Human experts were able to correctly pick out people with acromegaly roughly six out of 10 times.

“I have to say I was surprised,” Dr. Harald Schneider, the lead author of the study and a researcher at Ludwig-Maximilians University in Germany, wrote in an email to Reuters Health. “We expected the program (at best to) achieve similar results as the experts but not to outperform them.”

People with acromegaly have too much growth hormone, which can cause a variety of problems. They usually have a large jaw and tongue, widely spaced teeth, and enlarged bones in the forehead and cheeks.

About six out of every 100,000 people have acromegaly.

In this study, the researchers took front and side facial photographs of 57 people with acromegaly and 60 people without. All the participants were Caucasian and similar in age.

The researchers wrote a computer program that analyzes facial characteristics, such as the distances between features.

The computer out-performed physicians in identifying both those who had acromegaly and those who did not.

“Apparently the computer program is better at detecting all the information that is in a face than even the experienced doctor, at least by looking at a photograph,” Schneider said.

Looking only at pictures was a disadvantage for the doctors. Schneider said the experts might have performed better if given the opportunity to do a normal examination of the patients, including their hands and feet. There was also no information available about people’s symptoms.

Schneider said he was especially encouraged by the computer’s ability to detect mild cases of acromegaly. In those cases the software was correct nearly six out of 10 times, but humans were accurate only four of 10 times.

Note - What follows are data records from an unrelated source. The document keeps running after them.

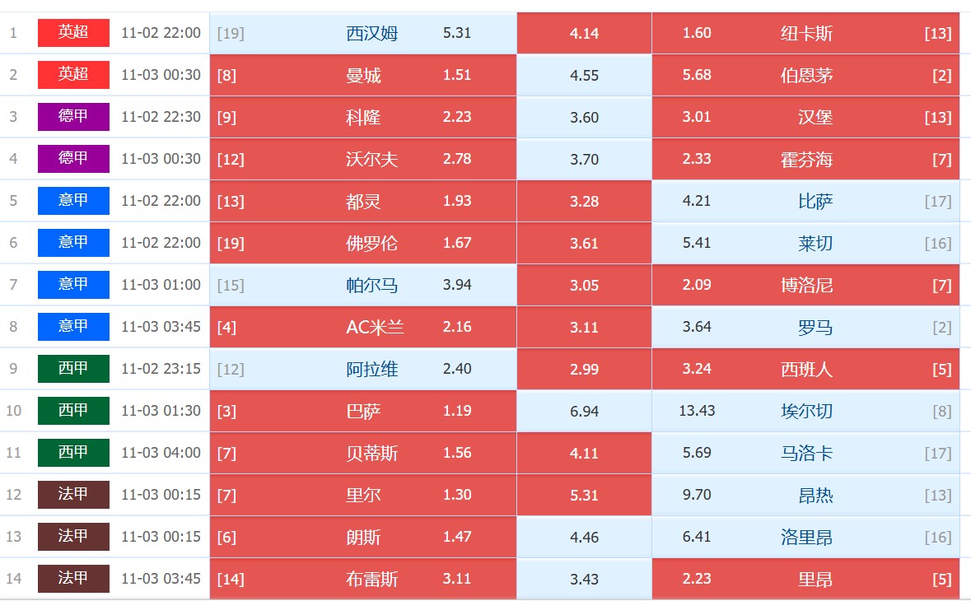Open 法甲 league badge for 布雷斯 match
This screenshot has height=601, width=971.
point(73,579)
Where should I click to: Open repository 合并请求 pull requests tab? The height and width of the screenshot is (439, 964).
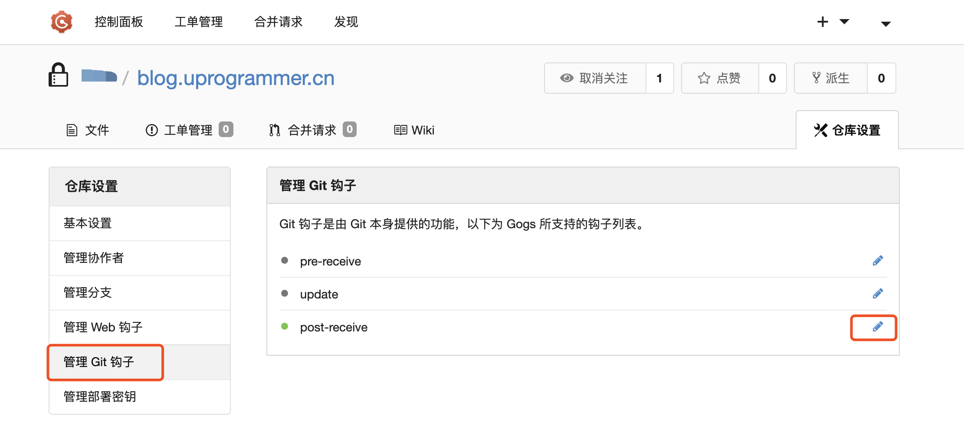click(x=312, y=130)
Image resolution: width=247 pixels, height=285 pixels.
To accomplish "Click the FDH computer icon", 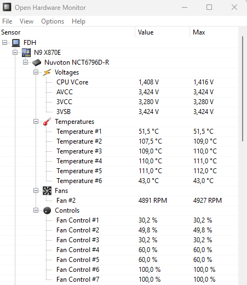I will click(x=16, y=43).
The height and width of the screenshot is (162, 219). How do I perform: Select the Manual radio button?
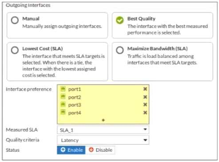[x=15, y=20]

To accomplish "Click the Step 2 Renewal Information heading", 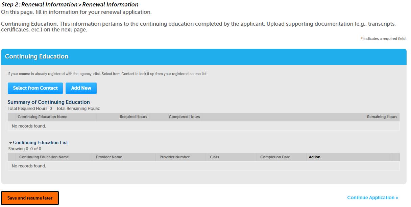I will click(x=70, y=4).
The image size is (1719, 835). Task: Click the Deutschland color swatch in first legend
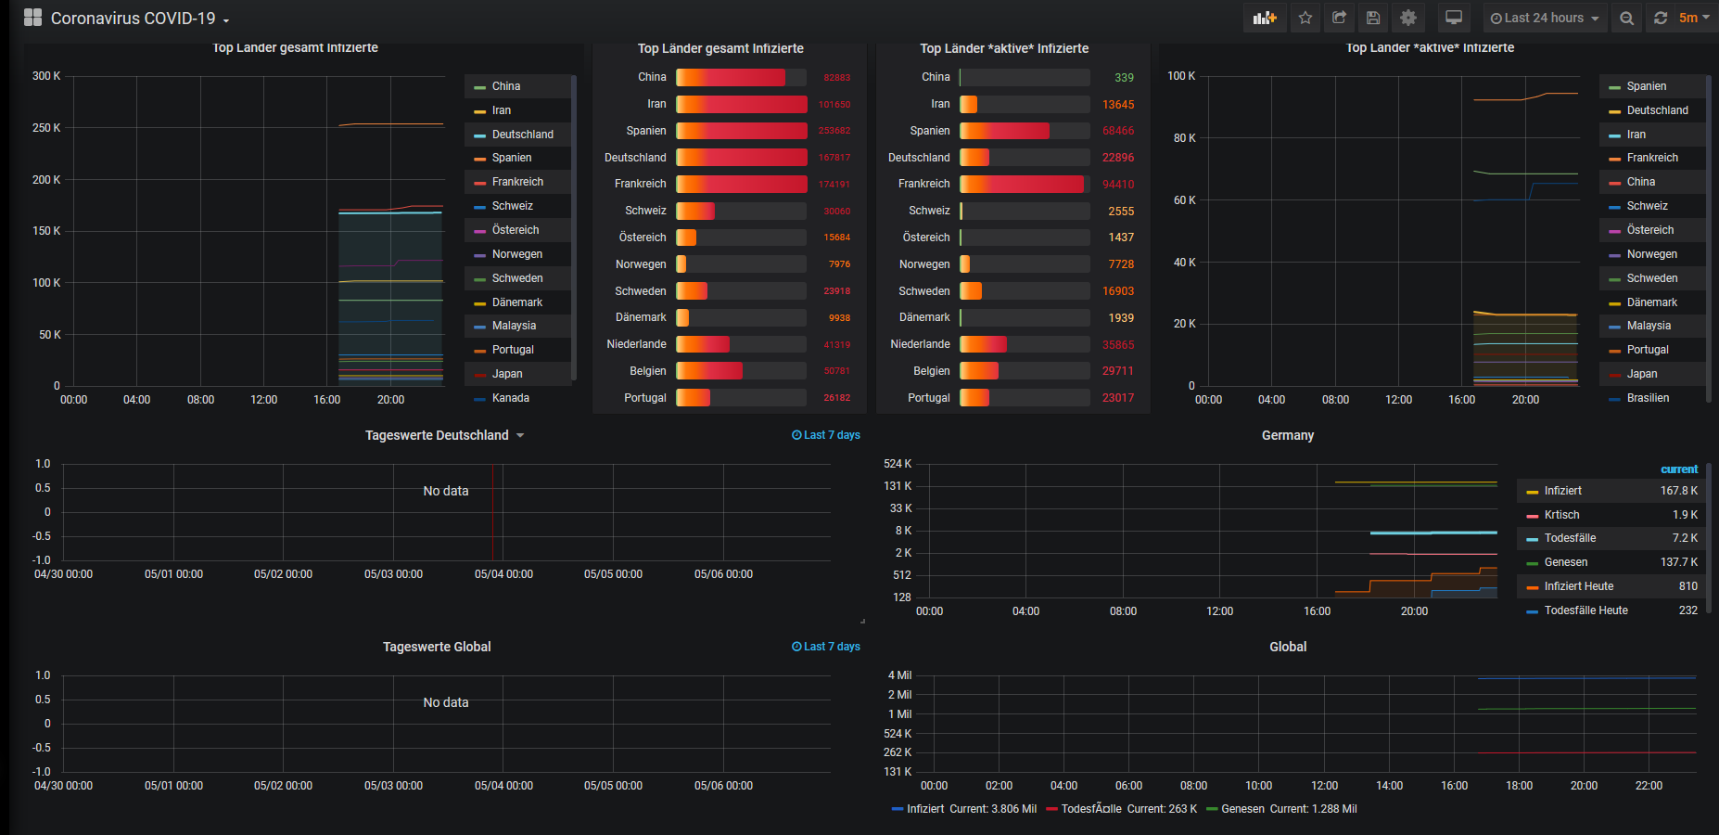coord(479,135)
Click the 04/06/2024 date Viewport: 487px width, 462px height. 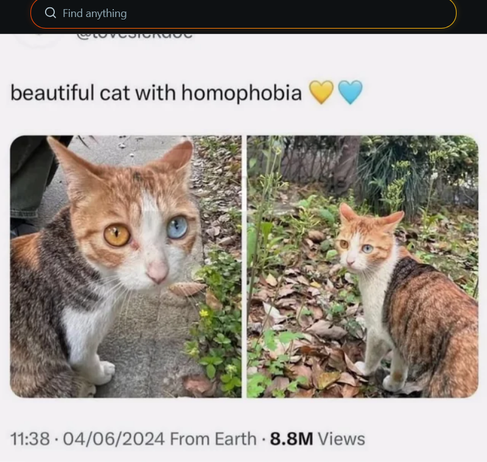(x=114, y=439)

Being able to diagnose acromegaly sooner in patients, before it develops into a more severe form, would greatly relieve suffering by giving people the opportunity for treatment earlier, Schneider said.

The study was funded by a German Research Foundation Grant, and some of the authors have received speaker fees and travel grants from pharmaceutical companies that market treatments for acromegaly.

“I see this one as yet another piece of evidence adding to the growing body of research that computer-based systems can diagnose patients as well as or better than human diagnosticians,” said Dr. James Mazoue, a philosophy professor who is the director of online programs at Wayne State University.

So far no computer-based diagnostic systems have replaced human scrutiny. Instead they are used as an adjunct.

For instance, pap smears, which are used to detect abnormal cervical cells in women, can go through a computerized optical screen, but they also receive a human analysis.

Mazoue, who was not involved in this study, believes it is morally imperative for the medical field to pursue computer-based diagnostics if they can perform better than humans.

“We need to divorce ourselves from these legacy practices that are based on human intuition. I really don’t have any doubt that in the future that’s where things are moving,” Mazoue told Reuters Health.

The acromegaly detection program, Schneider said, is not yet ready for the doctor’s office.

While the computer was good at figuring out which people had acromegaly, it was not so good at figuring out who didn’t. The computer incorrectly diagnosed acromegaly in nearly nine percent of people who did not have the disease.

The study, which is published in The Journal of Clinical Endocrinology and Metabolism, also did not include people of other races.

“It’s too small a sample to get all of the variations of acromegaly in all people,” said Dr. Randolph A. Miller, a professor of biomedical informatics at Vanderbilt University, who was not involved in this study.

Miller said he would like to see a program that could correctly identify people who don’t have acromegaly 99.9 percent of the time before it’s used in practice. But he called the system “a promising young technology.”